■ REQUIRED ACTION ■
Reproduce the full listing below exactly. Do not include the pictures.

■ RECORD EXTRACTS ■
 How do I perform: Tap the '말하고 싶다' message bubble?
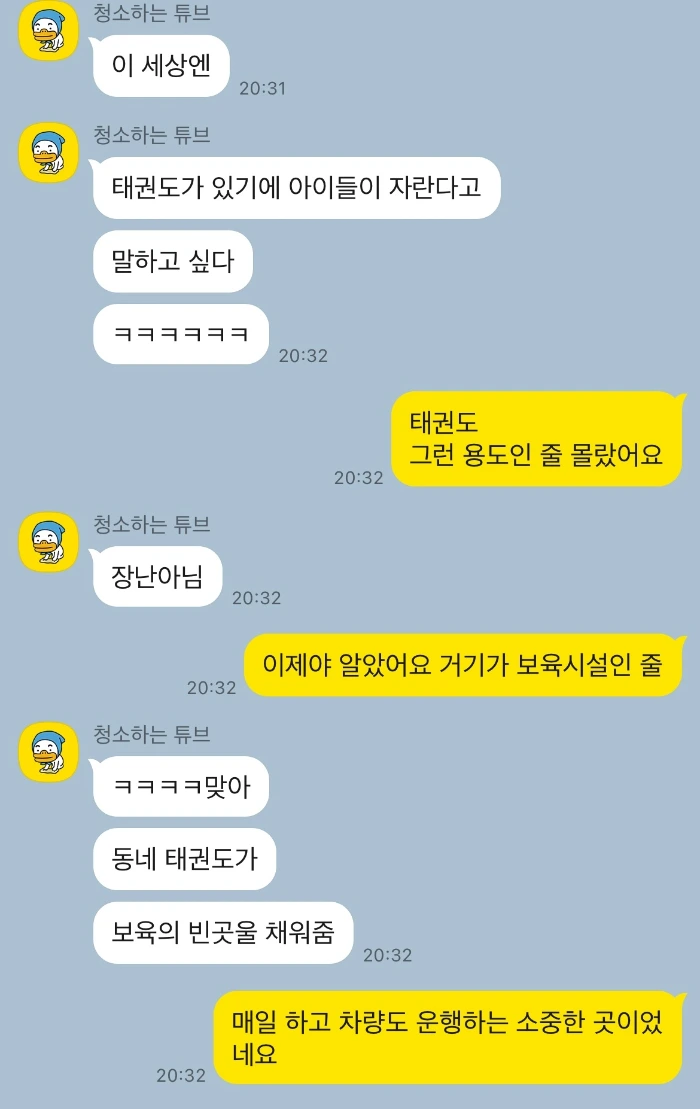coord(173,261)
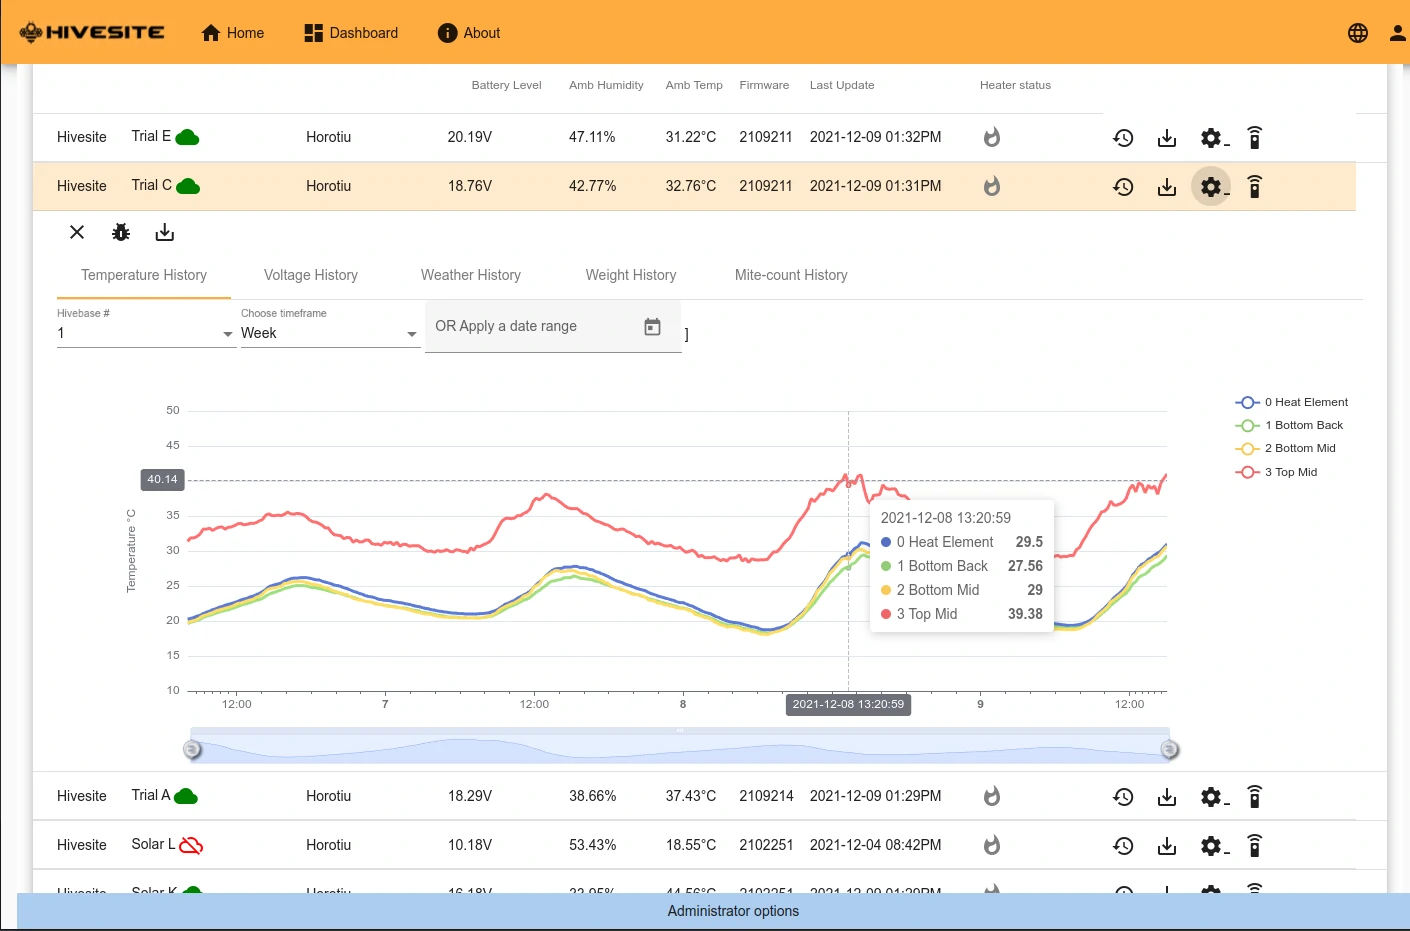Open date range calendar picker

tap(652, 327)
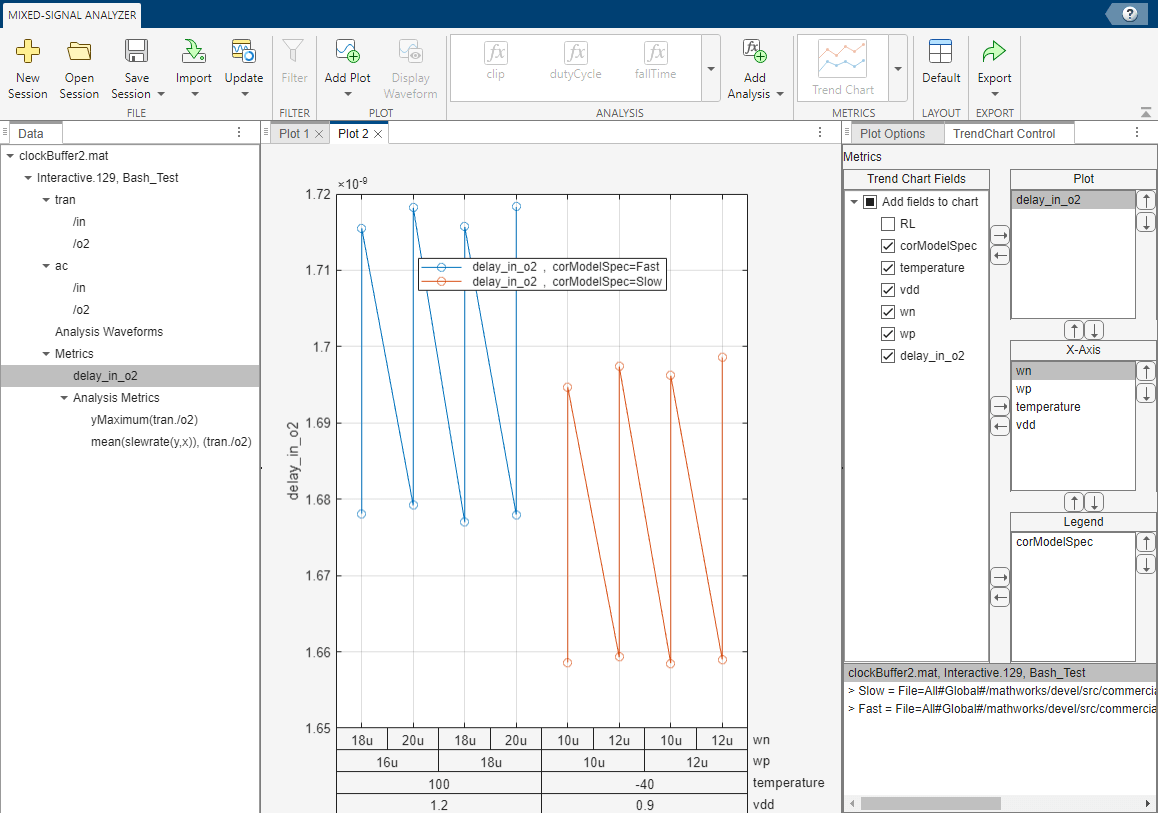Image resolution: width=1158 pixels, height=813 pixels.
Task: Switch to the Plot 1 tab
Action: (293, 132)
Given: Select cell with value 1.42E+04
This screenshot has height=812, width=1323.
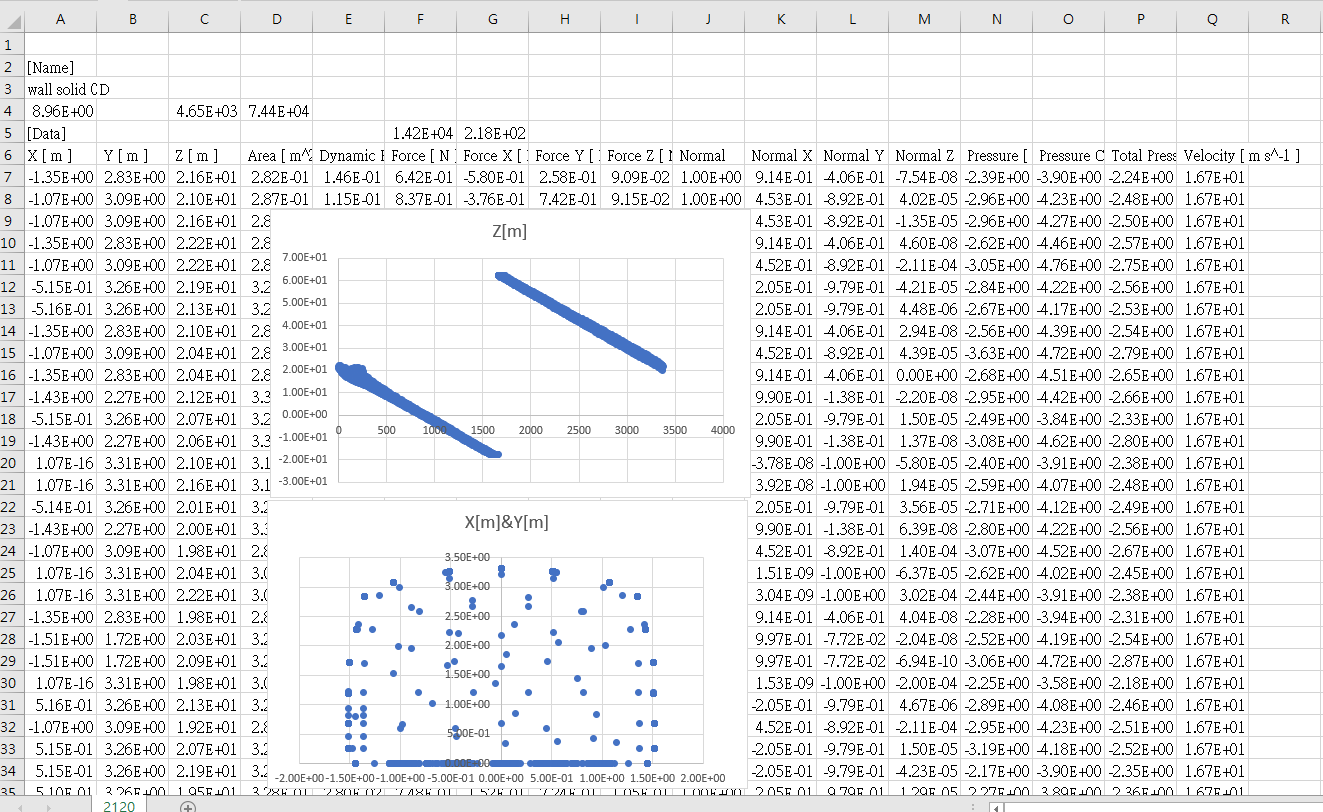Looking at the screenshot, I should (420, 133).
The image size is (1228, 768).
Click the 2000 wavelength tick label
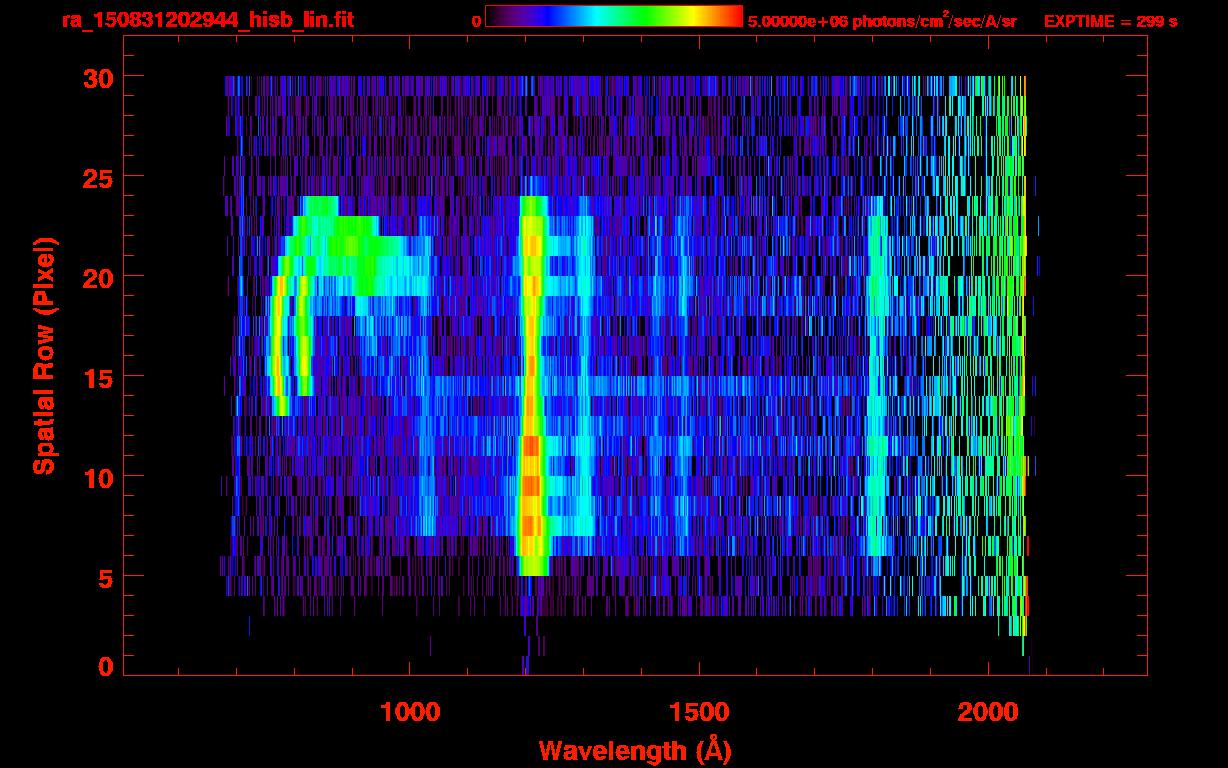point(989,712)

■ YOUR RESPONSE ■
 How do I perform: Tap the '말하고 싶다' message bubble?
coord(173,261)
Open date range calendar picker

tap(652, 327)
Image resolution: width=1158 pixels, height=813 pixels.
Task: Switch to the Plot 1 tab
Action: (293, 132)
Given: Select cell with value 1.42E+04
This screenshot has height=812, width=1323.
Looking at the screenshot, I should (420, 133).
The image size is (1228, 768).
Click the 2000 wavelength tick label
point(989,712)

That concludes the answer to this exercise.